The bulk of my vacation time has rolled-over, year after year, until it has amounted to a full 10 weeks (well, after this week, 9 weeks. Still…) Why?

Since my divorce, I’ve only met a few personal goals. A friend challenged me today to set three personal goals per year and use some of that accrued time off to meet them, and to bring my children who want to come along. Surely I can take a day or two off on either side of my “weekends” in retail management to do a tandem sky-dive, or to take a ride in a hot air balloon, or to go to Crater Lake….or take personal writing retreats.

Bucket list experiences. Skills I’d like to acquire…

I have a life to live. What am I waiting for? One person to want to share in my experiences? Didn’t I leave that hope behind in my divorce? It’s a lot of introspection that takes me down a familiar road:  I know myself, and once I revert to being that girl who can and will do everything alone, I’ll dive in and do it alone. That’s just who I am.

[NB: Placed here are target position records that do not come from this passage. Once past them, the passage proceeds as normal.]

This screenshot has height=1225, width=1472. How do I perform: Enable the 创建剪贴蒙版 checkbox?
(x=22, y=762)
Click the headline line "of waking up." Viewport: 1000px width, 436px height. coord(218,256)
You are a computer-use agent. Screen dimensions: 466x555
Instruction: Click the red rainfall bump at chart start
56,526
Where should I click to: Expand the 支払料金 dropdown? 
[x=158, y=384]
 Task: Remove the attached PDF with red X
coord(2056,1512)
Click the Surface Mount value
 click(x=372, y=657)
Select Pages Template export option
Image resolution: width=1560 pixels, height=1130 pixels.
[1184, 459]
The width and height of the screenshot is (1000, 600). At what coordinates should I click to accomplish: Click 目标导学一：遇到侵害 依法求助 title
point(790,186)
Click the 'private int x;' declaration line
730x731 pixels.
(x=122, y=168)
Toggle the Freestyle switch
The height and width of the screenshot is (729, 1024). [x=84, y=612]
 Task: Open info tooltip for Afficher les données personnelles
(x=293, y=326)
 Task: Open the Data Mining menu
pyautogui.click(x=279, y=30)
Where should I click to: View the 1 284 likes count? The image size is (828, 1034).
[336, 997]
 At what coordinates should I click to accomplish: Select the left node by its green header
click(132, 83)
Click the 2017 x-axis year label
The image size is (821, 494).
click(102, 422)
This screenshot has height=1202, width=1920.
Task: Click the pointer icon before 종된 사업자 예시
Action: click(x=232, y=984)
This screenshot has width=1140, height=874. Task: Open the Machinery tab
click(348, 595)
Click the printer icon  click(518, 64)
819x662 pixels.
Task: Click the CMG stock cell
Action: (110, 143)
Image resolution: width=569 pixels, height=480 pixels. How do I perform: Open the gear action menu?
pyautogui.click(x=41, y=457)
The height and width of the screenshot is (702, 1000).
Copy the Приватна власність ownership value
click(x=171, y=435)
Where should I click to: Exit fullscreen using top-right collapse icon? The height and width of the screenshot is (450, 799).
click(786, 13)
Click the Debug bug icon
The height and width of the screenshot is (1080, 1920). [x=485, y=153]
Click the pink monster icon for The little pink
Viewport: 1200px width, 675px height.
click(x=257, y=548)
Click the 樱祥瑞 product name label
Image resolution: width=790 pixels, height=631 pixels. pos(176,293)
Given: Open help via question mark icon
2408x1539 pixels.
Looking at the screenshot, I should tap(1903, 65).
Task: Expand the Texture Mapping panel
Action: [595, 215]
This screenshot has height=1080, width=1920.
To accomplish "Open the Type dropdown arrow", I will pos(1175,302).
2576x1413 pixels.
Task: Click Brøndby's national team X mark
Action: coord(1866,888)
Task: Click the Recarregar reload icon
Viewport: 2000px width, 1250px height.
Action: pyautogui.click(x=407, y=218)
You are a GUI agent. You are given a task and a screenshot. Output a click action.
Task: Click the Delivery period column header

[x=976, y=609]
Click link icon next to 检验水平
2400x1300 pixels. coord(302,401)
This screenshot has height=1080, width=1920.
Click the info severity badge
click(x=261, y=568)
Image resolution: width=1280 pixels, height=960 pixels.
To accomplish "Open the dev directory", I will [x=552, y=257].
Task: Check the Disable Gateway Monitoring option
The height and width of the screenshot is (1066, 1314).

And if I don’t accomplish anything, I’ll die trying.

©Aja Hart, 5.28.16

Nineteen

When I was 19, I had many reasons to believe the years ahead of me held the promise of those dreams I’d carried since childhood.

But I chose to roll with living life the way others thought best. I always heard the voice of my dad telling me I was too emotional, so I began … without realizing it … ignoring my gut.

I can psychoanalyze it all I want today. The fact remains that I had zero confidence in my instincts, so I decided against them more times than I can count.

Age nineteen is when I recall first denying myself what I knew I wanted for my life.

The beauty of life is that we evolve. Sometimes a bit late, but it happens.

And we journey.

It’s like getting another chance to be young.